### Entries shown:
********
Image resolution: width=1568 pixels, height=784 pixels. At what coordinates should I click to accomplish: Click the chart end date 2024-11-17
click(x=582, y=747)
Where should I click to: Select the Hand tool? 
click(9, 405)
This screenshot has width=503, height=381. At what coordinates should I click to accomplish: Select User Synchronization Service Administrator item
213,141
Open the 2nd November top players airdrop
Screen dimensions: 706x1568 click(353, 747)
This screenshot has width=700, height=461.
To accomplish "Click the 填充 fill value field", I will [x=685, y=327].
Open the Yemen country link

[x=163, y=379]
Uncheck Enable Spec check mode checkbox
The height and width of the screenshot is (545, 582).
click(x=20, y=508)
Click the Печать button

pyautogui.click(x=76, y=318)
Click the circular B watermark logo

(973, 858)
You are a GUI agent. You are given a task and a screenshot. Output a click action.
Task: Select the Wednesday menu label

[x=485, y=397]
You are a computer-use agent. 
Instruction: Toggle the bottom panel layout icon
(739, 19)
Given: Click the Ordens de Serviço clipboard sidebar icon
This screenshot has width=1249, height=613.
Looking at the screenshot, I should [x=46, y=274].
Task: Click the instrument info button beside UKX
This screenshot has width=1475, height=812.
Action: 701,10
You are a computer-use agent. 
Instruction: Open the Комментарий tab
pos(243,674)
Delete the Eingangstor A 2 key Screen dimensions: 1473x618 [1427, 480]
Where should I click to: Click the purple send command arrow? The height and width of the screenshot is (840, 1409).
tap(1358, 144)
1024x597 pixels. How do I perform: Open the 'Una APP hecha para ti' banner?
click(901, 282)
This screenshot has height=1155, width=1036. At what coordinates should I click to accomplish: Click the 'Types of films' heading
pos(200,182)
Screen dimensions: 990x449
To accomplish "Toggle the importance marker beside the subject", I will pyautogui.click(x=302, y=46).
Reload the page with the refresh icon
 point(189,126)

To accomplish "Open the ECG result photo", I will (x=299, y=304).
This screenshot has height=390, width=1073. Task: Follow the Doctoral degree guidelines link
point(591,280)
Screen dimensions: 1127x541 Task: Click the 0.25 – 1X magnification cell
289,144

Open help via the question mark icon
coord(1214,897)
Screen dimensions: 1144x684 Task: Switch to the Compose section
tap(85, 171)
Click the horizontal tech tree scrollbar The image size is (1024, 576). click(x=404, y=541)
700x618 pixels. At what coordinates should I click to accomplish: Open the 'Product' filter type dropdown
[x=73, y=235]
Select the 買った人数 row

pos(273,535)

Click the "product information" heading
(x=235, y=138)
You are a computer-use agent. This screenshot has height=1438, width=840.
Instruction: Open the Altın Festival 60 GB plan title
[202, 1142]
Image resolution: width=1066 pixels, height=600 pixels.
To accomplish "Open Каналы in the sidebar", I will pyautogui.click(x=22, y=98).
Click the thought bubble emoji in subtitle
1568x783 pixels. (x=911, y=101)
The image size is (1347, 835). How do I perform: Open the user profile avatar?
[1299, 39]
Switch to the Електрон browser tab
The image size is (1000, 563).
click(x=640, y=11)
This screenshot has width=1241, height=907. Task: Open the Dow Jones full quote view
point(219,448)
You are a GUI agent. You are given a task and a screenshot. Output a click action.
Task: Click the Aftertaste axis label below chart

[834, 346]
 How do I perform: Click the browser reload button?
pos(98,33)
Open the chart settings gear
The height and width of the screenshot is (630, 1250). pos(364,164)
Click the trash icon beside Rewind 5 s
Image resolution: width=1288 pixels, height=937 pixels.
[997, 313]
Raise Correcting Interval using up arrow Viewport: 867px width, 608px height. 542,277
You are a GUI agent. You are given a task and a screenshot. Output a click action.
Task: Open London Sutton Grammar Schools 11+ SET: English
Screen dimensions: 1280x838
********
### Try it:
Copy each line of the data exactly, leaving nothing out.

### Output of the exercise:
Image resolution: width=1568 pixels, height=784 pixels. At what coordinates should I click to accomplish: Click the chart end date 2024-11-17
click(x=582, y=747)
Where should I click to: Select the Hand tool? 
click(9, 405)
This screenshot has width=503, height=381. At what coordinates should I click to accomplish: Select User Synchronization Service Administrator item
213,141
Open the 2nd November top players airdrop
Screen dimensions: 706x1568 click(353, 747)
This screenshot has width=700, height=461.
To accomplish "Click the 填充 fill value field", I will [x=685, y=327].
Open the Yemen country link

[x=163, y=379]
Uncheck Enable Spec check mode checkbox
The height and width of the screenshot is (545, 582).
click(x=20, y=508)
Click the Печать button

pyautogui.click(x=76, y=318)
Click the circular B watermark logo

(973, 858)
You are a GUI agent. You are given a task and a screenshot. Output a click action.
Task: Select the Wednesday menu label

[x=485, y=397]
You are a computer-use agent. 
Instruction: Toggle the bottom panel layout icon
(739, 19)
Given: Click the Ordens de Serviço clipboard sidebar icon
This screenshot has width=1249, height=613.
Looking at the screenshot, I should [x=46, y=274].
Task: Click the instrument info button beside UKX
This screenshot has width=1475, height=812.
Action: 701,10
You are a computer-use agent. 
Instruction: Open the Комментарий tab
pos(243,674)
Delete the Eingangstor A 2 key Screen dimensions: 1473x618 [1427, 480]
Where should I click to: Click the purple send command arrow? The height and width of the screenshot is (840, 1409).
tap(1358, 144)
1024x597 pixels. How do I perform: Open the 'Una APP hecha para ti' banner?
click(901, 282)
This screenshot has height=1155, width=1036. At what coordinates should I click to accomplish: Click the 'Types of films' heading
pos(200,182)
Screen dimensions: 990x449
To accomplish "Toggle the importance marker beside the subject", I will pyautogui.click(x=302, y=46).
Reload the page with the refresh icon
 point(189,126)

To accomplish "Open the ECG result photo", I will (x=299, y=304).
This screenshot has height=390, width=1073. Task: Follow the Doctoral degree guidelines link
point(591,280)
Screen dimensions: 1127x541 Task: Click the 0.25 – 1X magnification cell
289,144

Open help via the question mark icon
coord(1214,897)
Screen dimensions: 1144x684 Task: Switch to the Compose section
tap(85, 171)
Click the horizontal tech tree scrollbar The image size is (1024, 576). click(x=404, y=541)
700x618 pixels. At what coordinates should I click to accomplish: Open the 'Product' filter type dropdown
[x=73, y=235]
Select the 買った人数 row

pos(273,535)

Click the "product information" heading
(x=235, y=138)
You are a computer-use agent. This screenshot has height=1438, width=840.
Instruction: Open the Altın Festival 60 GB plan title
[202, 1142]
Image resolution: width=1066 pixels, height=600 pixels.
To accomplish "Open Каналы in the sidebar", I will pyautogui.click(x=22, y=98).
Click the thought bubble emoji in subtitle
1568x783 pixels. (x=911, y=101)
The image size is (1347, 835). How do I perform: Open the user profile avatar?
[1299, 39]
Switch to the Електрон browser tab
The image size is (1000, 563).
click(x=640, y=11)
This screenshot has width=1241, height=907. Task: Open the Dow Jones full quote view
point(219,448)
You are a GUI agent. You are given a task and a screenshot. Output a click action.
Task: Click the Aftertaste axis label below chart

[834, 346]
 How do I perform: Click the browser reload button?
pos(98,33)
Open the chart settings gear
The height and width of the screenshot is (630, 1250). pos(364,164)
Click the trash icon beside Rewind 5 s
Image resolution: width=1288 pixels, height=937 pixels.
[997, 313]
Raise Correcting Interval using up arrow Viewport: 867px width, 608px height. 542,277
You are a GUI agent. You are given a task and a screenshot. Output a click action.
Task: Open London Sutton Grammar Schools 11+ SET: English
Screen dimensions: 1280x838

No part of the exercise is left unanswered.